Mesmo com dificuldades no cultivo de alimentos orgânicos, pequenos produtores diversificam formas de comercialização durante a pandemia e geram renda para povos tradicionais do bioma

Na série “Grilagem espreita o Cerrado”, que termina com esta reportagem, o #Colabora, em parceria com o Instituto Sociedade, População e Natureza (ISPN), esquadrinhou a região para dimensionar os impactos da proposta de mudança na regulação fundiária. Mostramos os perigos que espreitam o bioma, o potencial da região e os saberes de seus povos tradicionais.
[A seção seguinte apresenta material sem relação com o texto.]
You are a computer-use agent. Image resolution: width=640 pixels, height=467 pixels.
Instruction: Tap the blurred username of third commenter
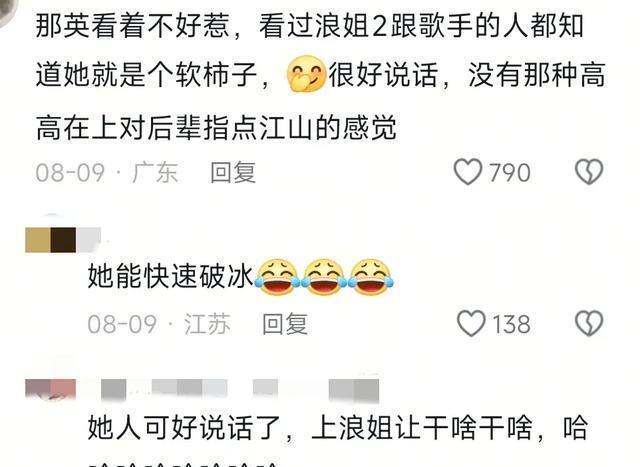240,390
Mato Grosso do Sul é o quinto maior produtor agrícola do Brasil, aponta o Levantamento de Grãos da Companhia Nacional de Abastecimento (Conab), estimando a produção em 23 mil toneladas de grãos (safra 2020/21). Mesmo com esse desempenho, as cooperativas agrícolas do estado sofrem com desmonte de políticas públicas e falta de incentivos fiscais para se manter – enquanto a população sul-mato-grossense sofre com a insegurança alimentar durante a pandemia.

Os produtores orgânicos abastecem escolas, feiras livres e quartéis, e colaboram na alimentação de pessoas em vulnerabilidade. Além de alimentos orgânicos como hortaliças e leguminosas, as cooperativas também investem no cultivo de frutos do Cerrado como castanha-de-baru, pequi e guavira, entre outros.

Agricultura familiar alimenta muita gente

Atualmente, há 24.608 produtores orgânicos no Cadastro Nacional de Produtores Orgânicos (CNPO). Altair de Souza, fundador do Centro de Produção, Pesquisa e Capacitação do Cerrado (Ceppec) e do assentamento Andalucia, na zona rural de Nioaque, enfatiza os benefícios aos pequenos produtores e ao meio ambiente. “O conceito de agricultura familiar, baseada em produção limpa e sustentável, ajuda na preservação e distribui melhor o valor econômico.”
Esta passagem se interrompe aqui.